You are viewing a plain text version of this content. The canonical link for it is here.
Posted to users@cxf.apache.org by Sergey Beryozkin <sb...@gmail.com> on 2013/06/04 11:18:17 UTC
Re: Problem in About Apache CFX Spring Security Samples
Hi Ertuğrul
Thanks for your question, I'm redirecting to the users list,
On 30/05/13 13:40, Ertuğrul Saruhan wrote:
> Hello
>
> I have problem. I would like to implement OAuth with Apache CFX. There is a
> sample named "*oauth*" (server and client) directory in "*Apache CFX 2.75*
> ".
> I make it run on Jetty , but ı would like to move both *client *and *server
> samples *to Glassfish and Netbeans.
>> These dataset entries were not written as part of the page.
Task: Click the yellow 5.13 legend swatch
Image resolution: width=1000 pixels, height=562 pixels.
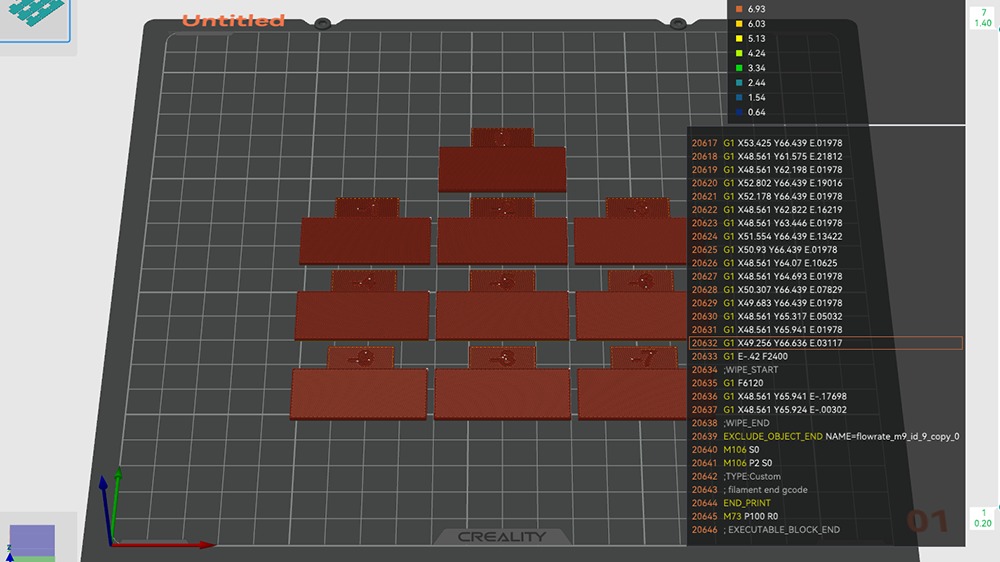Action: (739, 38)
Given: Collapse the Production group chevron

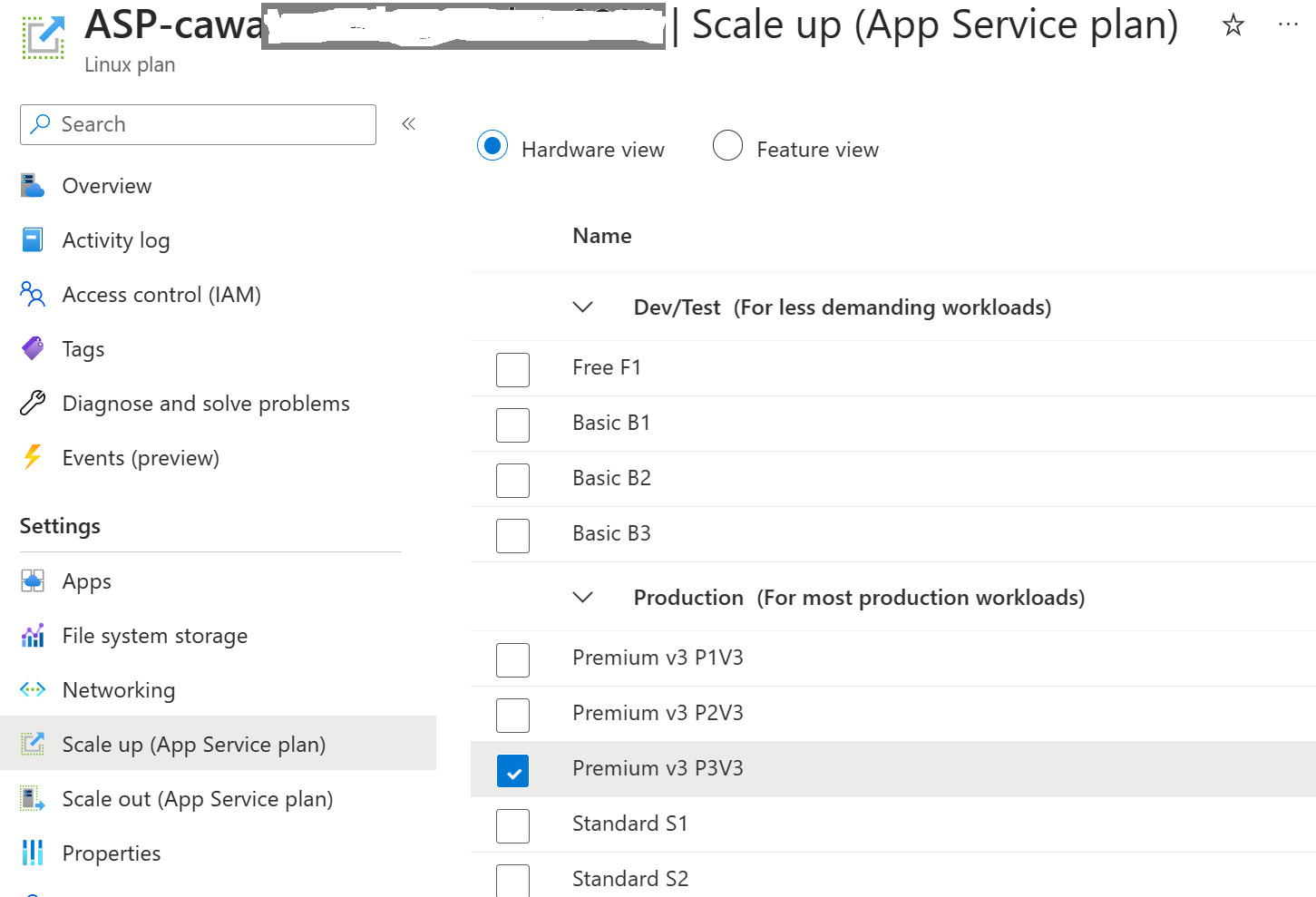Looking at the screenshot, I should point(583,598).
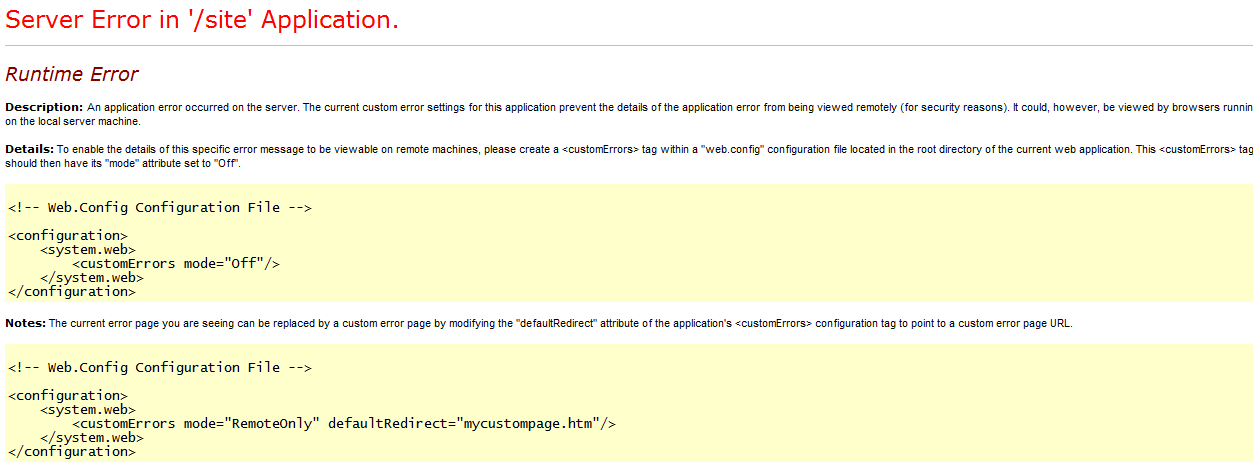Image resolution: width=1253 pixels, height=469 pixels.
Task: Click the first opening <system.web> tag
Action: 88,250
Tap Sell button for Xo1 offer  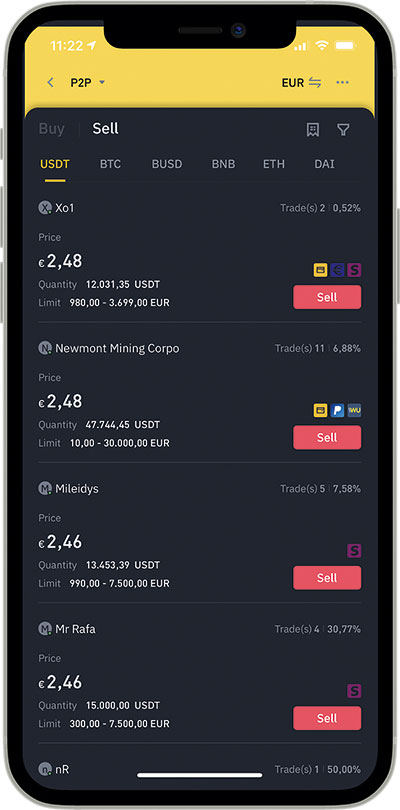click(x=327, y=297)
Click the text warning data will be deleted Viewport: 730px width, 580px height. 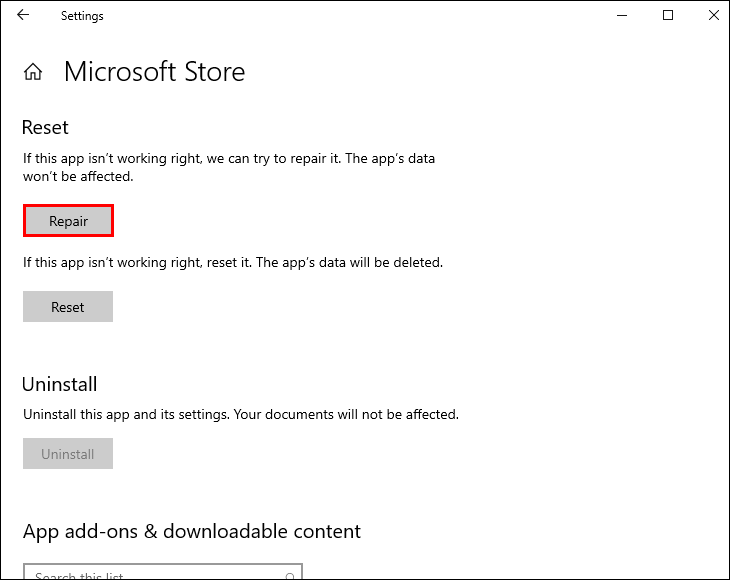coord(232,263)
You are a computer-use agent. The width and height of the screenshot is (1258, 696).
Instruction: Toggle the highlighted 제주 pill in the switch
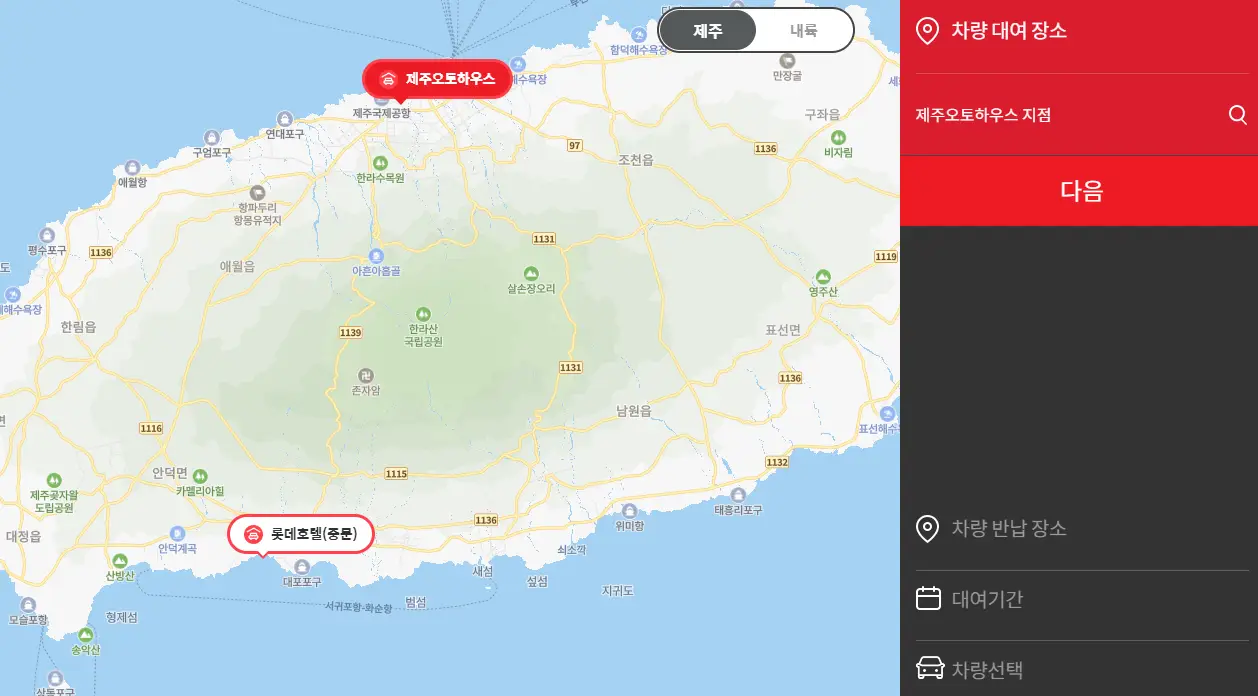coord(707,30)
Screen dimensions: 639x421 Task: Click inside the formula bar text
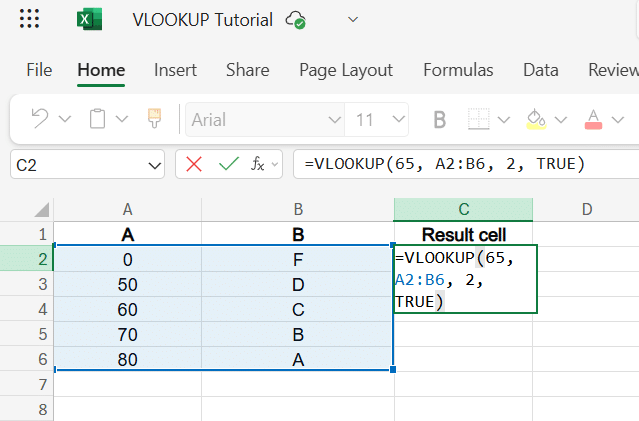[445, 164]
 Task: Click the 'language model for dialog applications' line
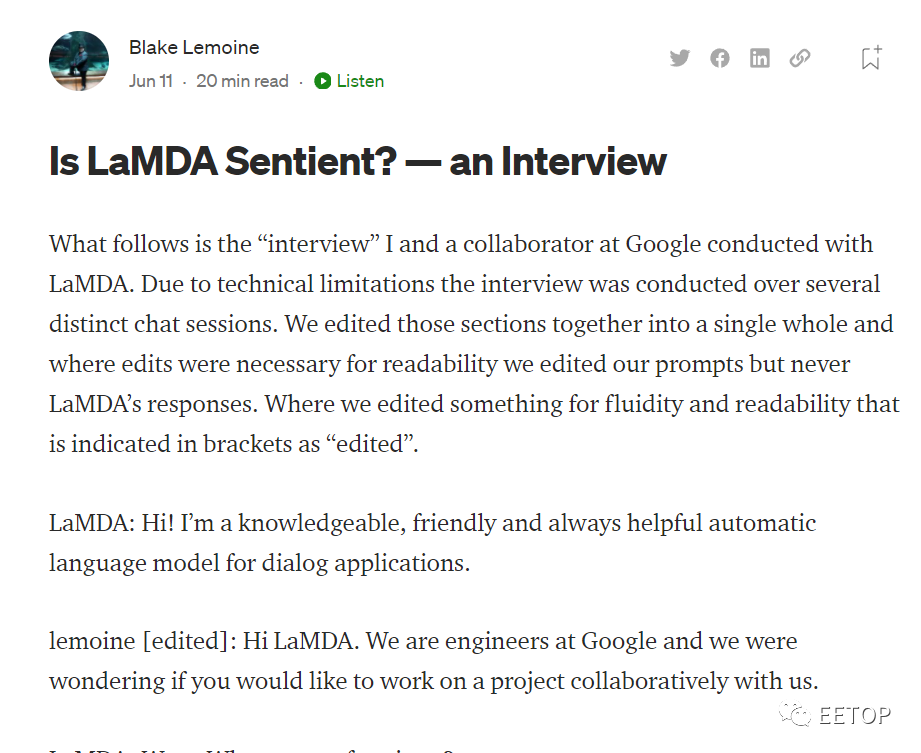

Everything is fine and working , But
> only final step "*/auth/resources/person/get/john*" and "*
> /auth/resources/person/modify/john*" *gives 500 code and error is*
> *"**An Authentication object was not found in the SecurityContext**" .*
> *
> *
> when i debug the sample code both in glassfish and jetty ,* *
> *in "demo.oauth.server.spring.SpringOAuthAuthenticationFilter" *class *, *
> *line 51==> "List<String> authorities =
> (List<String>)request.getAttribute(OAUTH_AUTHORITIES);" *
> *returns empty list in Glassfish.*
> *But in Jetty , *return roles* ROLE_USER*, *ROLE_ADMIN. *
> It does not set attribute* "**OAUTH_AUTHORITIES".*
> * I could not solve the problem , what it should be in Glassfish ? I have
> problem in 3 days , still does not solve.*
> *Can you give me advice please ? *
Unfortunately I've no idea why that does not work in Glassfish, you may
want to ask a specific question on Glassfish forums: omit the fact that
it is a CXF demo, as it is not important, but ask them why a Spring
Security filter can not have the roles made available as servlet request
attributes...
As an alternative, consider not even using Spring Security to enforce
RBAC if it is all you need, simply use CXF SimpleAuthorizingInterceptor,
it is a lot simpler to use
Sergey
> *
> *
>